I haven't seen anyone say that science starts with the presumption that a hypothesis is wrong.

Sure, once you've shown me where I said they needed to be second hand.

(ETA to add: I retract the 'stories you've heard'. Of course anecdotes are simply stories. Simply experiencing it does not make it an anecdote. The communication of the event is what is described as one.)

Good of you to retract your claim. Of course anecdotes are simply stories, told to someone else.

Is it? According to who?

Again, please point out where an observation must be written down to be called evidence.

I said recorded. Pay attention.

scotth
19th December 2007, 07:57 AM
Not if it is receding from us faster than the speed of light.

That doesn't make any sense - if something is impossible to test, it's impossible to test.
In my post I made the distinction (perhaps not that clearly, I admit) between impossible to test in principle and impossible to test currently[i].

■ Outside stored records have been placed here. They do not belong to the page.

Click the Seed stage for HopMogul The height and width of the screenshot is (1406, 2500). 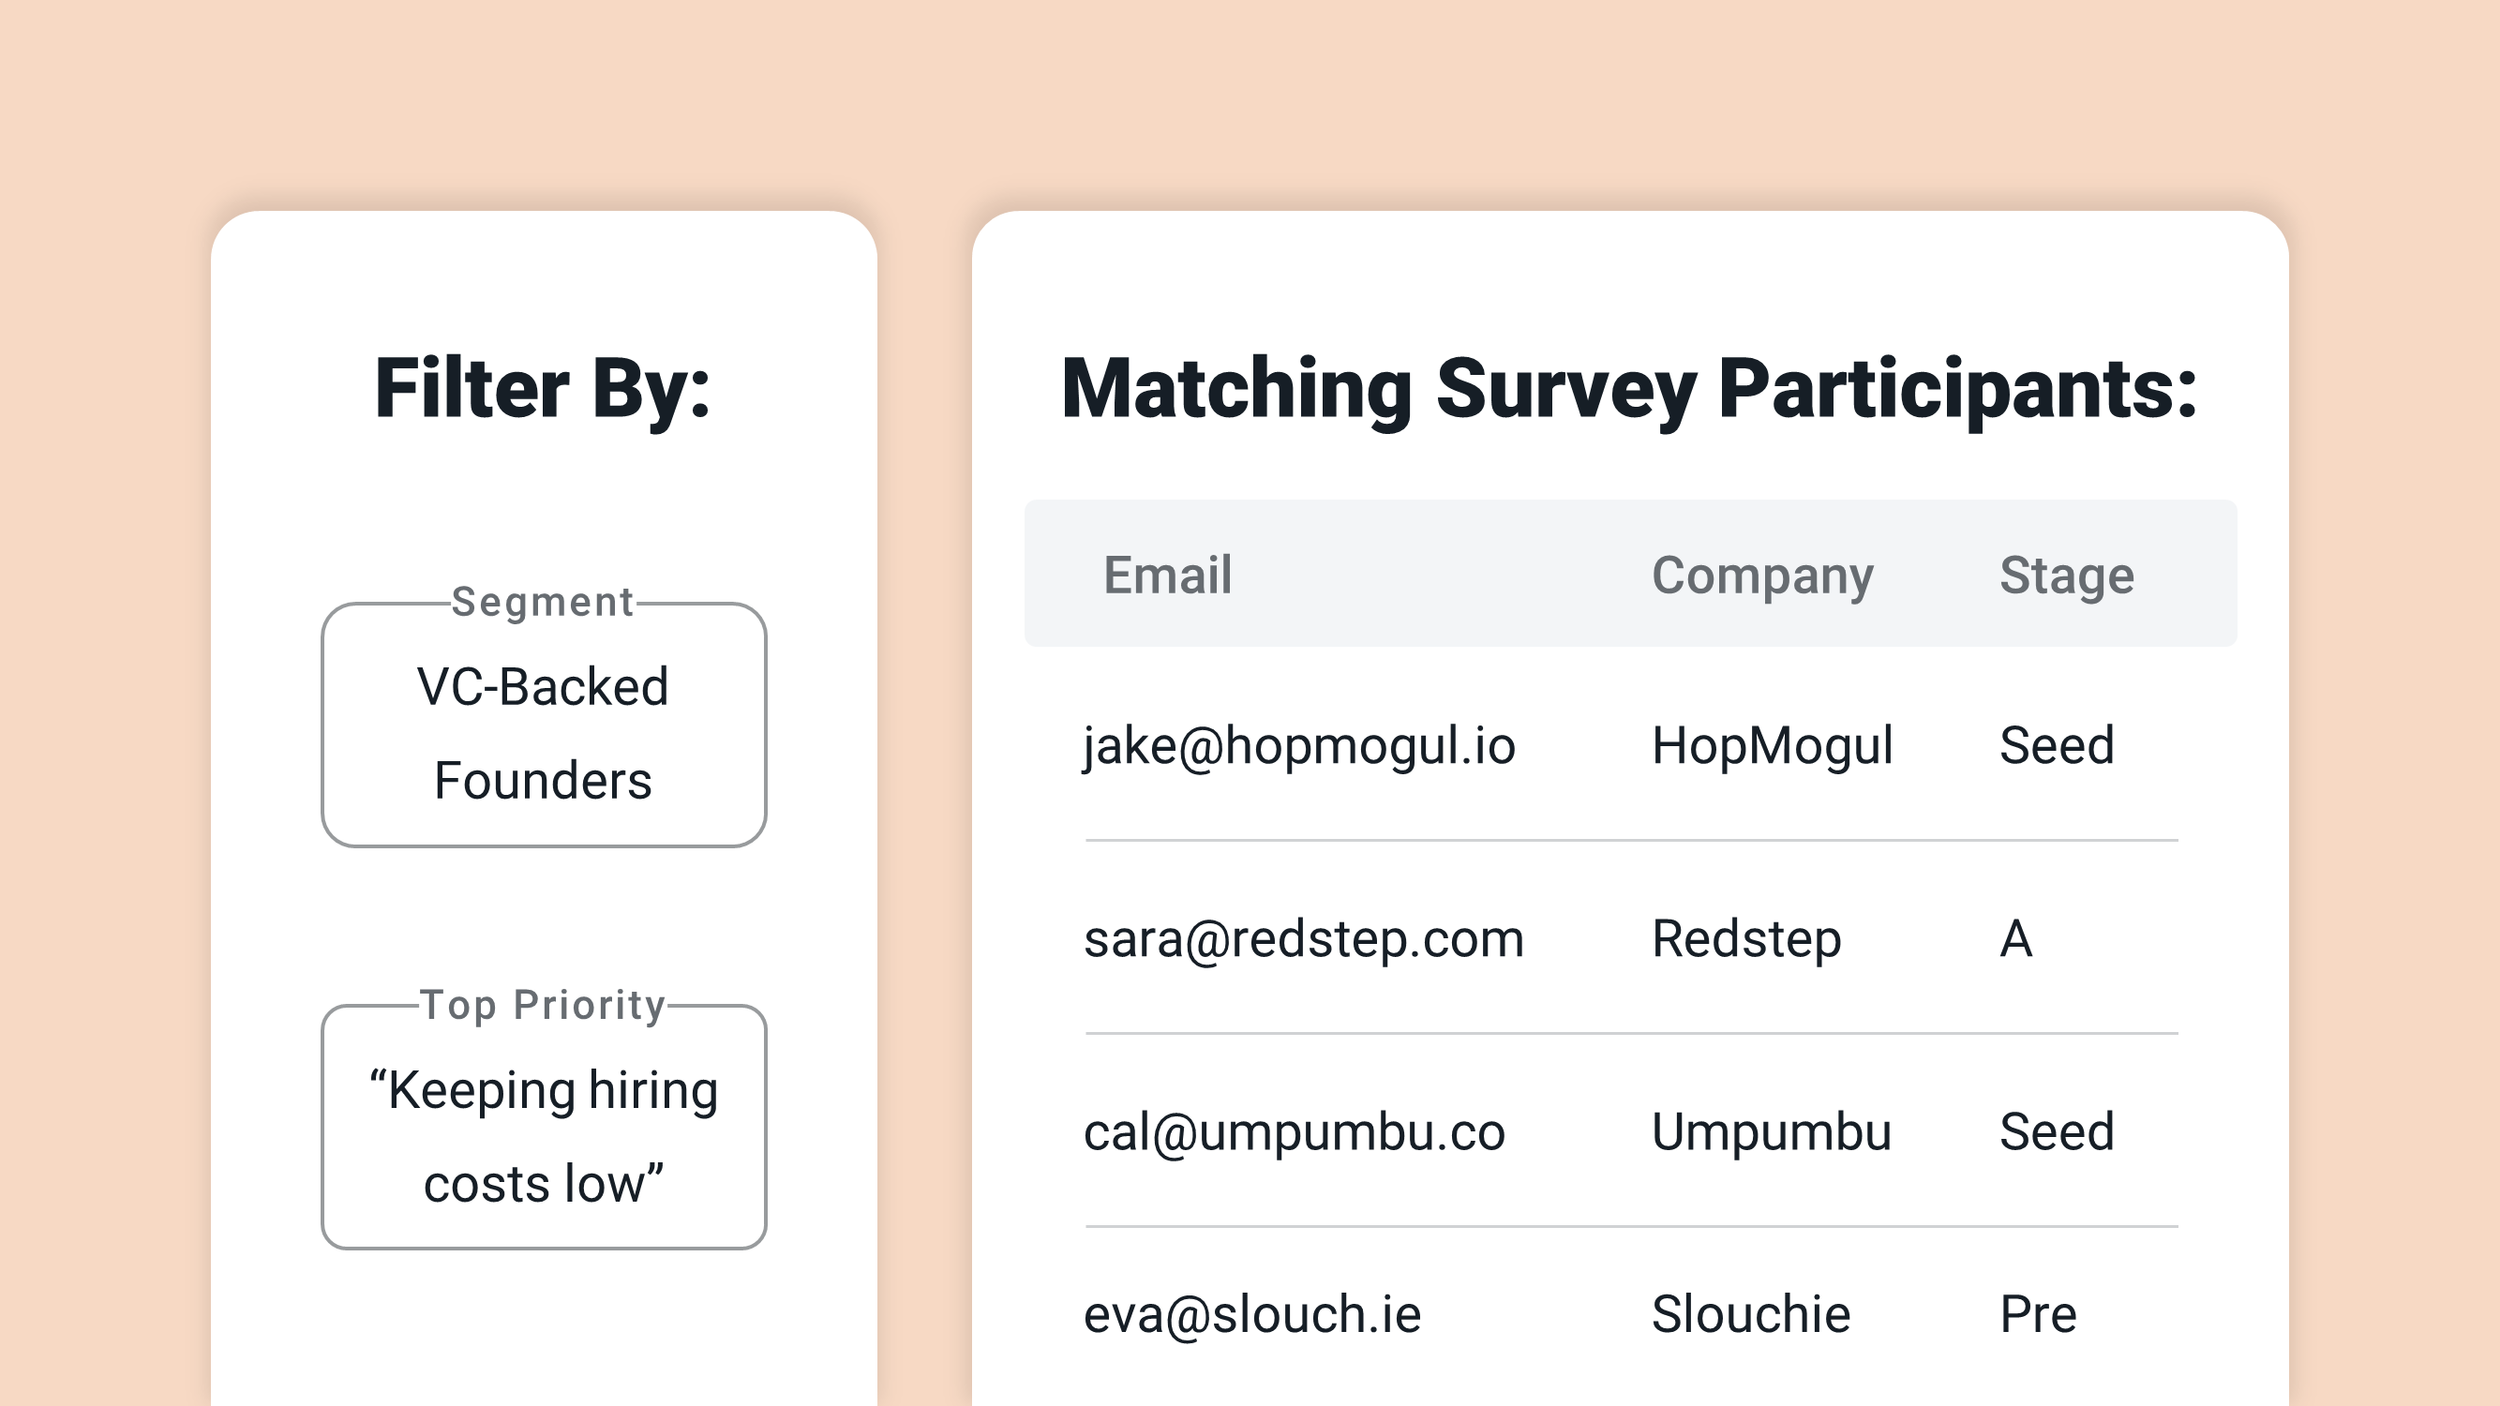point(2057,746)
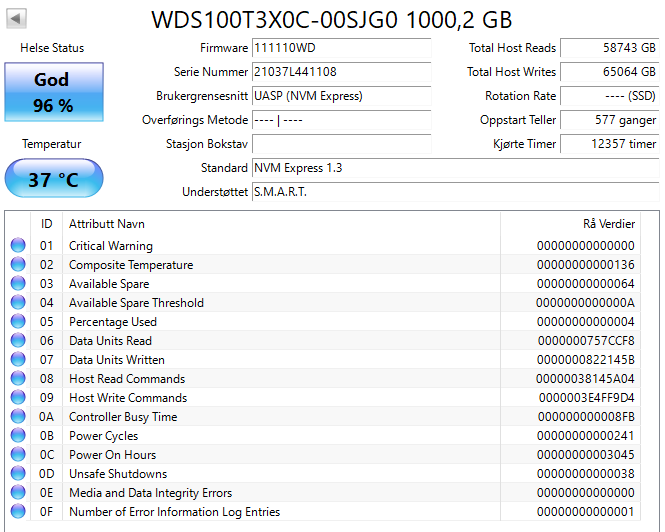Select the Serie Nummer value field
665x532 pixels.
[340, 72]
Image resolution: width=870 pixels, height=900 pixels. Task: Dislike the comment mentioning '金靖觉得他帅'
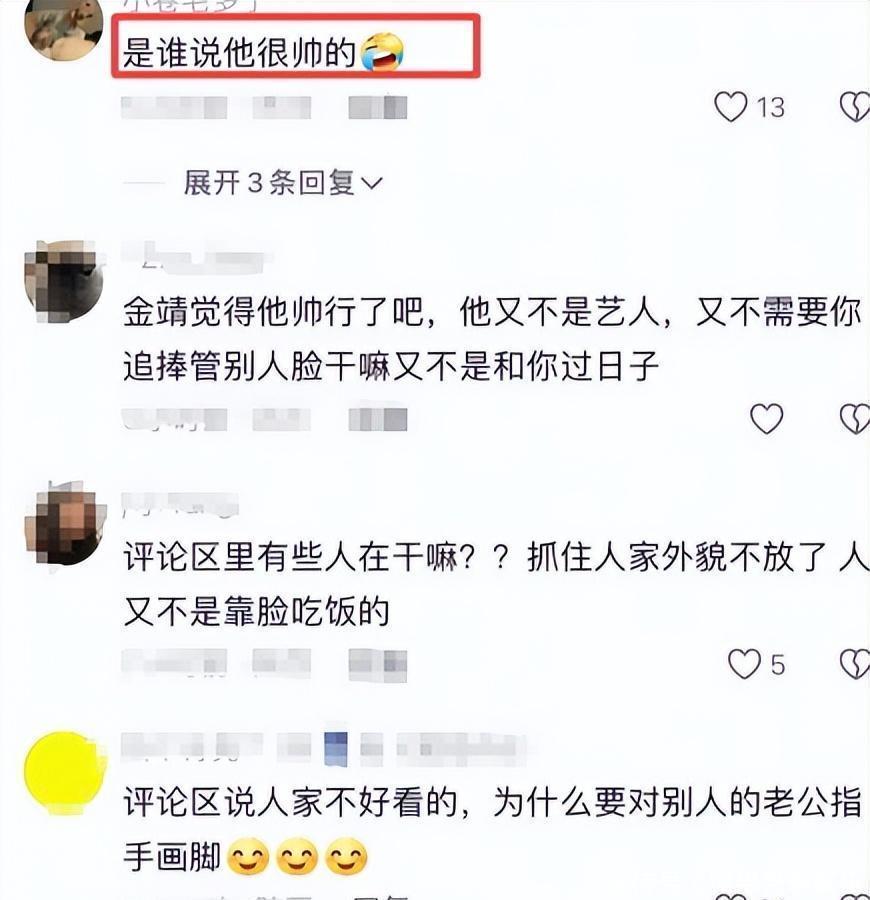855,418
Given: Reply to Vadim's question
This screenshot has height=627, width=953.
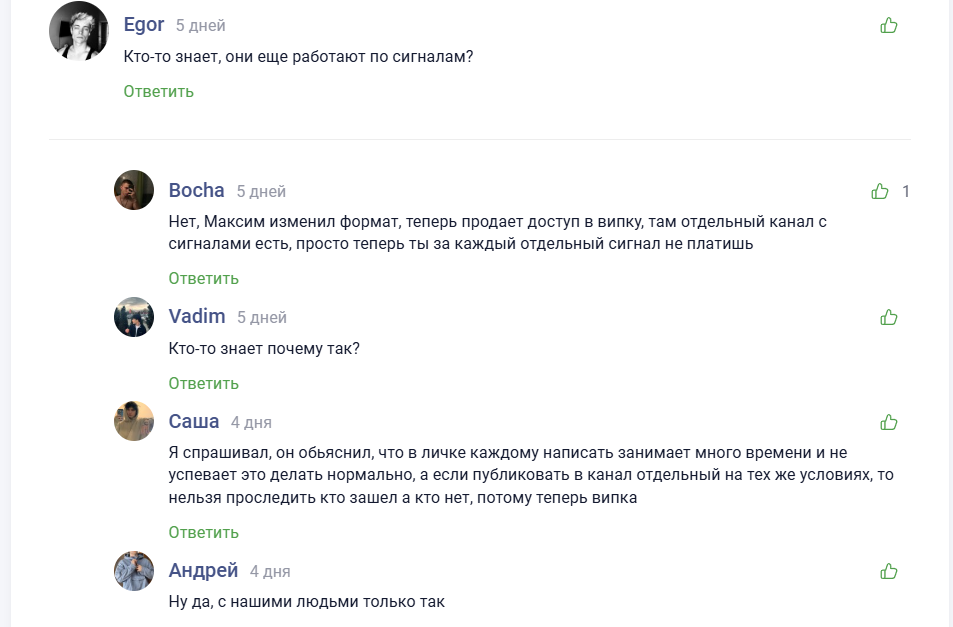Looking at the screenshot, I should (x=203, y=383).
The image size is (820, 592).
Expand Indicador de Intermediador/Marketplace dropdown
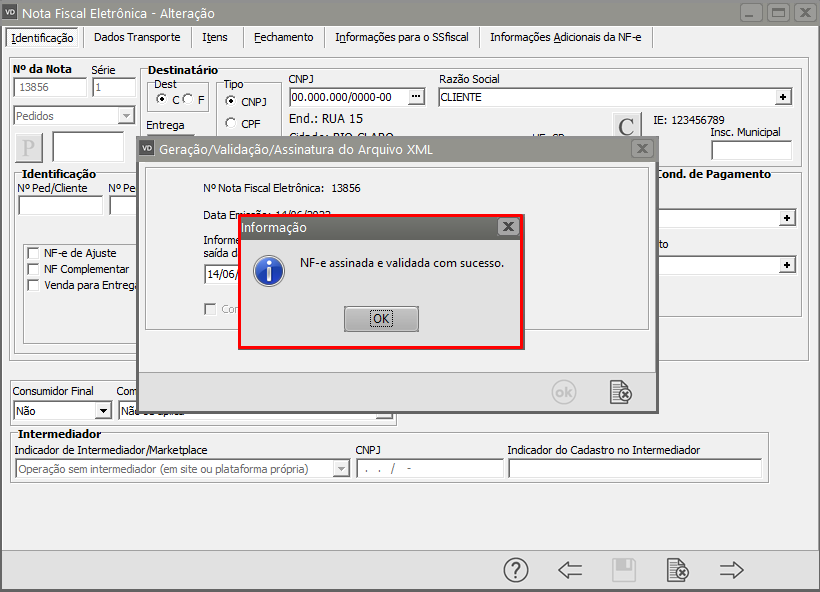click(x=341, y=469)
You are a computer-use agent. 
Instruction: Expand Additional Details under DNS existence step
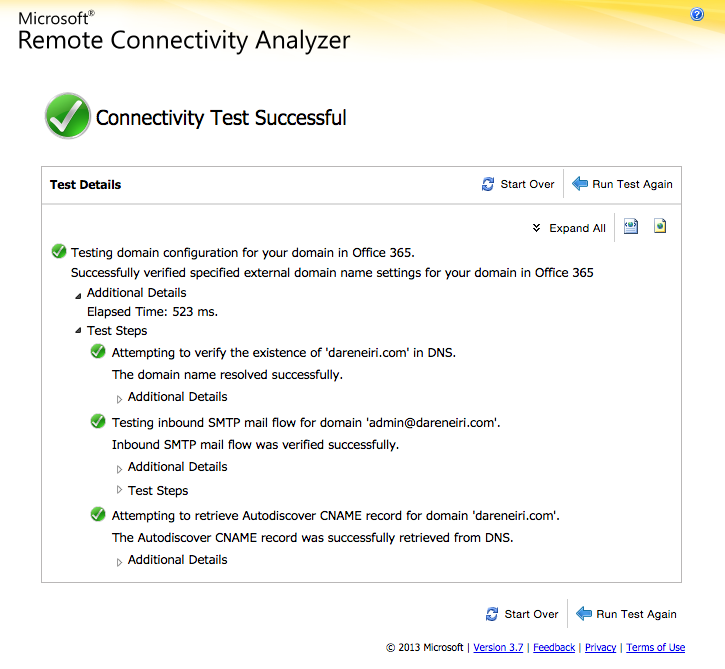tap(119, 399)
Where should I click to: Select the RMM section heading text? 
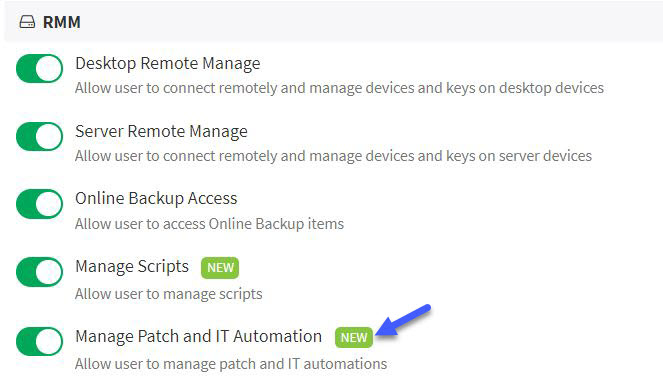pyautogui.click(x=62, y=22)
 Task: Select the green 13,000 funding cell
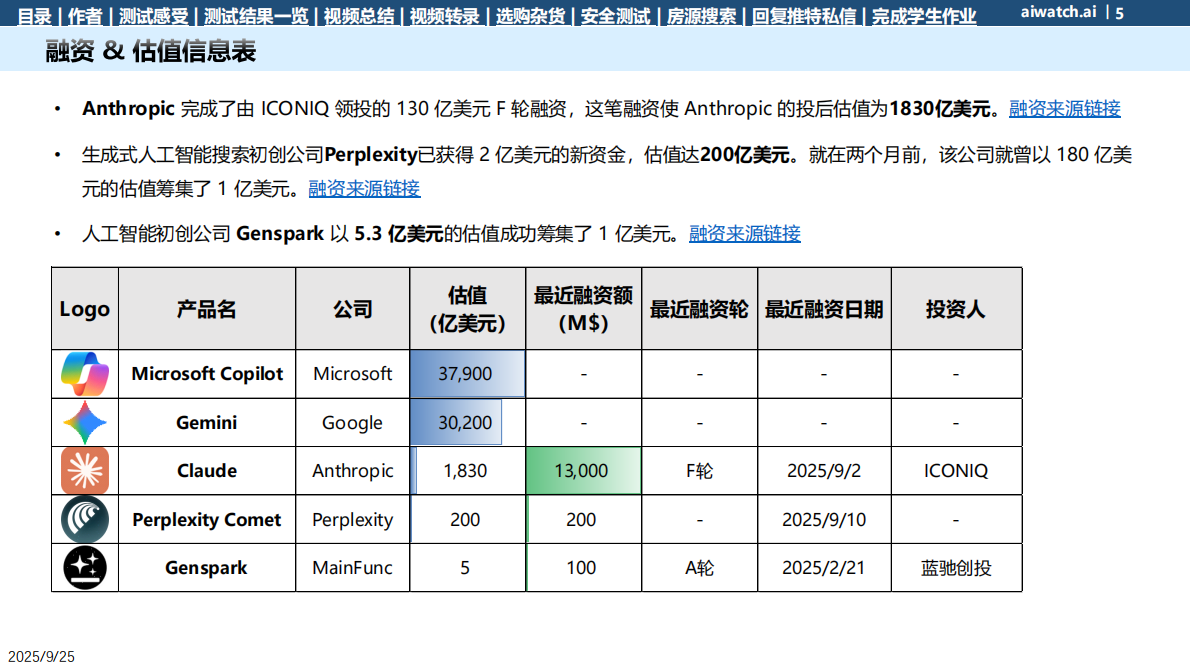583,471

The problem, though, is that the two are very hard to tell apart. For instance, regarding:


We don't know if there isn't some other future test that we can do that [I]will reveal the dragon. If it does have some physical affect, even if it's not one that we are currently capable of testing, then it will be testable in the future.

The problem, however, with claims like the dragon is that if such a test came along, and still turned up empty handed, the claimants could (and would) just retreat another step. That's exactly what has happened with religion, for instance.

You obviously need to read it again. Despite your arm flapping, I'm sure nearly everyone else sees the same.

Despite the fact that our present understand of physics would make it impossible for something recede at greater than light speed, if you stipulated that, it would move it into the untestable in principle category.

The point of the dragon story was that the dragon was DEFINED to be untestable.

Big Les
19th December 2007, 08:04 AM
Sorry CFL, but despite the old chestnut of anecdotes not amounting to evidence, they are still a form of evidence, and they are "recorded", imperfectly (to say the least) in the human mind. Hence the expression "to give evidence".

Unless you think that oral history projects, community reminiscence, and more crucially, court cases - do not concern themselves with "evidence". Not to mention most of history itself, which was written months, years, even centuries after the fact. And yet we still make use of it, mindful of its context and assessed reliability. Corroboration being the key usually.

It's not good quality evidence, in fact, it's the weakest possible form of it, for all the reasons you've listed and that we already know. But it is "evidence" nonetheless.

As I've said to you before, you can't simply redefine a word to suit your argument.